DALTON, Ga. -- Whitfield County commissioners voted Tuesday to develop more specific guidelines in an agreement with Dalton on when and how to repair roads.
The county operates under a 2008 agreement with the city to provide up to $1.8 million annually in road work inside city limits. But according to the county, there is confusion about what's included in the agreement.
The county also is facing a $5 million budget shortfall in the coming year, and Commissioner Harold Brooker suggested the contract is too expensive.
On Tuesday, county leaders tabled a request from the city to install push-button-operated crosswalk signs at a school crosswalk. The request would total more than $7,800 and that raised concern among commissioners, who questioned whether signs were part of the original agreement.
"What agreement are we going to honor; the one that's signed or the one that isn't?" asked Commissioner Randy Waskul. "If we approve this, we are opening ourselves up to a lot more money."
Commissioners gave Chairman Mike Babb and the county attorney the authority to execute a new agreement with the city that specifically spells out what the county will and won't pay for in the next road-repair agreement.

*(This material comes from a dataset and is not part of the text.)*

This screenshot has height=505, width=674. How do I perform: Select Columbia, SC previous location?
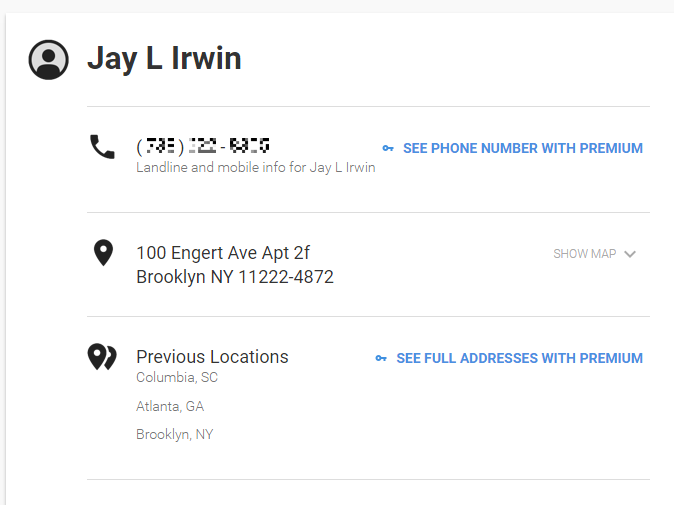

Commissioners seemed to agree that, under the new agreement, the county should only pay for repairs and maintenance to the actual roads and not for signs, traffic signals and drainage.

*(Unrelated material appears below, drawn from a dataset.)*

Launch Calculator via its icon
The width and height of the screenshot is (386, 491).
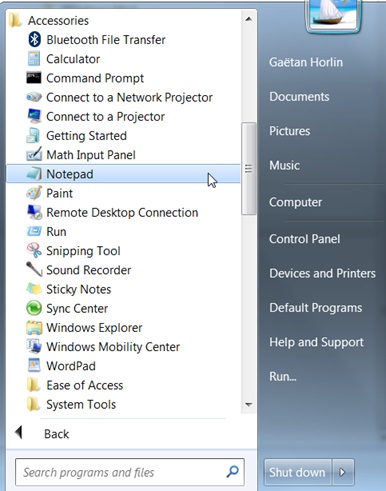pyautogui.click(x=34, y=59)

Back in 2008, as a means to save money, Dalton handed over all road repair work to the county and the city did away with its own road department.
Since then, however, the city has never requested the full $1.8 million in road construction. In 2009, the city asked for $1.1 million in work and, so far in 2010, it hasn't reached the $1.8 million limit.
Also on Tuesday, County Administrator Bob McLeod read a brief farewell statement. McLeod, on the job for about two years, will end his employment with the county on Thursday. He said he plans to form a governmental consulting firm in Dalton.